Photo Credit: AP/Todd Williamson/Evan Vucc via Salon.com
With the Jian Ghomeshi and Bill Cosby scandals there has been a lot of talk about sexual violence, why we tend to turn a blind eye when a celebrity behaves badly, and why women don’t report these crimes.
I certainly don’t have all the answers, but I think the last question is one of the most pressing and puzzling, and one that I can shine some light on.
Looking at the statistics, we know that one out of every six women (in the US) is raped or faces attempted rape. So why aren’t thousands of women swarming police stations demanding justice? Why do we refuse to talk about it, share it, out our attackers from the hilltops or march in the streets?
Some do, and as we’ve seen in the news recently, they face seething backlash, accusations that they are lying, additional trauma while navigating the justice system, and the ever-present insinuation that they have done something wrong.
That’s all been discussed and debated. What I find the most shocking and disturbing is the big “I Told You So” that is set in motion from an early age.
Setting Victims Up for Failure
From the time we are old enough to understand, girls are told that if we are not careful we will be raped. We will be hurt.

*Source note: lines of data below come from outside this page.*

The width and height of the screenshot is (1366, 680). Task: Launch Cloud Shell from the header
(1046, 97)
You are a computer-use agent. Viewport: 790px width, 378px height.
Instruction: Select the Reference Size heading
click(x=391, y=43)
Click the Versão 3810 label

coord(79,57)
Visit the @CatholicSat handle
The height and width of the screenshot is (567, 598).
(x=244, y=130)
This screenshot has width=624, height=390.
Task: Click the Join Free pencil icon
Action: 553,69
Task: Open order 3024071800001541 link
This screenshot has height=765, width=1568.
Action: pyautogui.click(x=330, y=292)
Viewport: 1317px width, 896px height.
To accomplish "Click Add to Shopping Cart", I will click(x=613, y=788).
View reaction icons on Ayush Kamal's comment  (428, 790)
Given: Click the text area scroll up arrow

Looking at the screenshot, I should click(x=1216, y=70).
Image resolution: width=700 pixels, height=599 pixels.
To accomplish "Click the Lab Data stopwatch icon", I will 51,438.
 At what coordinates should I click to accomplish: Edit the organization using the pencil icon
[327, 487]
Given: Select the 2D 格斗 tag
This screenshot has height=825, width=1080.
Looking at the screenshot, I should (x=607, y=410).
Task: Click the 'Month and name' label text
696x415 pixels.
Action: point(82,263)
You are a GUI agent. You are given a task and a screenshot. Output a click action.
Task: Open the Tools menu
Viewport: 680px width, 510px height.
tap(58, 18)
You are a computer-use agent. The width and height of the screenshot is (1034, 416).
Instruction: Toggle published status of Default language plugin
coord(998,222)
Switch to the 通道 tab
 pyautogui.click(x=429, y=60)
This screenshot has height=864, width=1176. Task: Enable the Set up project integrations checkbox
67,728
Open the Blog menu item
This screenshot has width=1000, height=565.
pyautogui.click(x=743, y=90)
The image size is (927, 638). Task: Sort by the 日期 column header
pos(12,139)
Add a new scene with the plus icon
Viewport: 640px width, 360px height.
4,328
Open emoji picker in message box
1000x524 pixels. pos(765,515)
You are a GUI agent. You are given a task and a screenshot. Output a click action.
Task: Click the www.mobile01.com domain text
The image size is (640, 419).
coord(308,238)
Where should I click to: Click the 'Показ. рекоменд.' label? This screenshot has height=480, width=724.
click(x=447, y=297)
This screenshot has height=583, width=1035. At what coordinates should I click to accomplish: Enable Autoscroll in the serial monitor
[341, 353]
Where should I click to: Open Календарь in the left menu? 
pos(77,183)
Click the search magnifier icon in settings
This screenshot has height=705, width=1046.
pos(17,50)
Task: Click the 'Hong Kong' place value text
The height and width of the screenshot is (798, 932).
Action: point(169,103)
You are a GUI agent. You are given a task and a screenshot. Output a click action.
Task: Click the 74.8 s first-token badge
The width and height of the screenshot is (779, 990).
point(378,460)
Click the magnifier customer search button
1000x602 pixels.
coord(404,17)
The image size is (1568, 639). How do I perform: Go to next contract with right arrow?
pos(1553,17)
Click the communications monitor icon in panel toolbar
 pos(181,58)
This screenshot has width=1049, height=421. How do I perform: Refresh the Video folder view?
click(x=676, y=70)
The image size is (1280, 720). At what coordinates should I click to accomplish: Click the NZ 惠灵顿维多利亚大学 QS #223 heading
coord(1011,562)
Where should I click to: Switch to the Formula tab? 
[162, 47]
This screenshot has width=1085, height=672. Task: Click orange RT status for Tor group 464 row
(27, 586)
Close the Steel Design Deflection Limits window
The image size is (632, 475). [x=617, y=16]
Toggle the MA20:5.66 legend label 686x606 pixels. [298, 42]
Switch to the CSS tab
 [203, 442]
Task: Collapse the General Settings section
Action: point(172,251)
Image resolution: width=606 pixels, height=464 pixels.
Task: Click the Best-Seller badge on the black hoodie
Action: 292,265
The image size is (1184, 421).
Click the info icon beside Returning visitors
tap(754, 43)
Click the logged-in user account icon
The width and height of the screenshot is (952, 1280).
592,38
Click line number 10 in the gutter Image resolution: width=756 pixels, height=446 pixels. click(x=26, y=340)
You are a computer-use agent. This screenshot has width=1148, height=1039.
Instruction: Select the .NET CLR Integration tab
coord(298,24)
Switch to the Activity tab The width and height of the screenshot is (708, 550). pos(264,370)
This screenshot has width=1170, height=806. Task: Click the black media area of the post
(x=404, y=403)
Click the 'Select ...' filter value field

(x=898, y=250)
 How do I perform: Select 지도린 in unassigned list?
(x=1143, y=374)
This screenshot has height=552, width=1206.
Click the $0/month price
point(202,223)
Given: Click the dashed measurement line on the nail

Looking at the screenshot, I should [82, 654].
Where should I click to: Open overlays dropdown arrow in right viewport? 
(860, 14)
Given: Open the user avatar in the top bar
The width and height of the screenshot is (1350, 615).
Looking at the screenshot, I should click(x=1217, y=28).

We will be taken advantage of, humiliated, used and abused by men if we are not careful.
We need our daddies and brothers to watch out for us.
We need to suck it up and accept that “boys will be boys.”
We need to watch our back when we go out at night.
We need to watch our drinks and each other when we are out with our friends.
We need to always, always be alert and aware to danger because if we do not, and we are not careful, we will get raped.
This sets us up for inevitable failure.
Be Careful. Avoid the Unavoidable.
Every day we are reminded that violence, and violence against women in particular, is normal and ubiquitous. That it is completely unavoidable.
Every day a new victim turns up. Women are routinely abused, brutalized and murdered as a regular part of our daily lives through the news, on CSI, in movies and games, jokes, advertisements and frat boy chants.
I once turned on TVO (which is a bit like the Ontario version of PBS) and within two minutes witnessed a woman violently beaten by her husband in an otherwise tame period piece. The frequency in which this kind of scenario is thrown into our consciousness is absolutely shocking.
And so, the violence isn’t shocking anymore. This unfortunately creates a sense that there is no escape from violence, real or imaginary.
Despite this persistent perception that women are constantly at risk of being victimized, and not likely to escape it, we still put the burden of responsibility on women to “be careful,” and to keep themselves out of danger.
With sexual assault, unlike with other crimes, we tend to question the victim before the attacker. For example, if someone is mugged, even if it’s in a high-crime area, people generally don’t ask questions like:
“Why were you out alone so late?”
“Why didn’t you protect yourself better?”
“Why didn’t you fight them off?”
“Why were you in that neighborhood anyway?”
“Were you out drinking?”
This is the problem. This is the “I Told You So.”
When we believe that violence against women is inevitable, and women choose to live our lives anyway, the implication is that we accept the risk. That we know what to expect, and should therefore not be surprised when bad things happen.
In other words, constant warnings that the world is a dangerous place effectively place the blame on victims for daring to exist in the world.
What Has to Change
Regardless of the precautions we take, one in six of us will still be victimized. And likely by someone we know. Because rape is something we are taught we must avoid at every turn, and is our responsibility to avoid, when it happens we are made to feel that we just weren’t careful enough.
We weren’t diligent enough. We failed to keep ourselves safe. We should have known better. We shouldn’t have let it happen.
Until it’s seen as something out of the ordinary, something outrageous and unthinkable, many women will not report rape.
Until we stop telling our daughters to watch out, and start telling our sons to watch themselves, many women will not report rape.
Until we recognize that most assaults are not perpetuated by ‘stranger danger,’ but most often by people that we know, trust, admire, and even love, many women will not report rape.
Until we remove the sense of sole responsibility, failure and shame from victims, many women will not report rape.
For now, I’m encouraged that there is some good news. Public opinion has turned a corner, and silence is making way for discussion.